If we take for granted that war is hell, and we can all agree that hell is other people, you’ll begin to get to the heart of what 12 Strong might be going for. In pulling its storytelling mechanisms directly from the carefully controlled disorientation surrounding the first team of Green Berets sent in to fight alongside the Northern Alliance in October 2001, the film descends quickly into a storm of shaky alliances, opportunistic nihilism and strangely heartfelt philosophical musings on what it means to live as a warrior versus being paid to be a soldier.
It’s a sprawling and leaden Bruckheimer monster, absolutely, but it’s also the rare one of those monsters whose pieces seem to click. That it works best when demonstrating just how disastrous airstrikes can get when you have no idea where your target is should give you some idea of just how bizarre things eventually get here.

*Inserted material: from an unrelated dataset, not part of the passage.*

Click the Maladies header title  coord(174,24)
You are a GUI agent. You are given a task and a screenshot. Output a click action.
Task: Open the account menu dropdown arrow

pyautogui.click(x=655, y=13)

I want to say the first and largest offense the movie offers is a complete lack of characters, but that’s actually undercutting the larger themes of general confusion and mistrust that permeate the entire film. By presenting the facts of the operation this team is undertaking, it would have been nice to at least have had one or two strong personalities that amounted to more than “I’m a soldier, and therefore I’m here to fight the Taliban” to root for, or at least identify with. Sure. But I’m going to allow it. Because that operation is, for lack of a more constructive term, insane, and it’s a miracle that any of this ended up making sense on screen at all.
Twelve soldiers, the first Americans sent in to fight in this war, are charged with taking four primary targets, the Taliban stronghold cities, that will lead to the fall of their leadership and, in turn, end the war. They must cross miles of desert and mountain ranges in winter conditions on foot and eventually on horseback, team up with a faction of the Northern Alliance for intelligence and tactical support, then call in airstrikes once those targets are identified and in range. But the Northern Alliance exists in name only, a group of fractured cells all fighting their own civil wars who will turn on each other and forget about that whole Taliban thing the second they meet each other on the battlefield.
Essentially episodic in nature, 12 Strong moves from target to target, racking up kills and moving the plot forward but never really advancing us any further in anyone’s emotional journey. Aside from a commanding officer (the great William Fichtner) telling Captain Mitch (the Mighty Thor, Chris Hemsworth) that the key to winning any war is having a reason to fight before handing him a piece of the twin towers to keep in his pocket, we never get any real motivation for why anyone would ever sign up for a job like this.
So it’s a well-made picture about following orders. And despite a few direct cinematic quotes from some pretty random sources (both Schumacher’s Tigerland and De Palma’s Casualties of War seem to be influences) and the vague praise that it’s never boring, in the end it amounts to little more than being the best war movie released the same week as Forever My Girl. Rated R for war violence and language throughout. Now playing at AMC River Hills Classic 10, Regal Biltmore Grande, Carolina Cinemark, Epic of Hendersonville.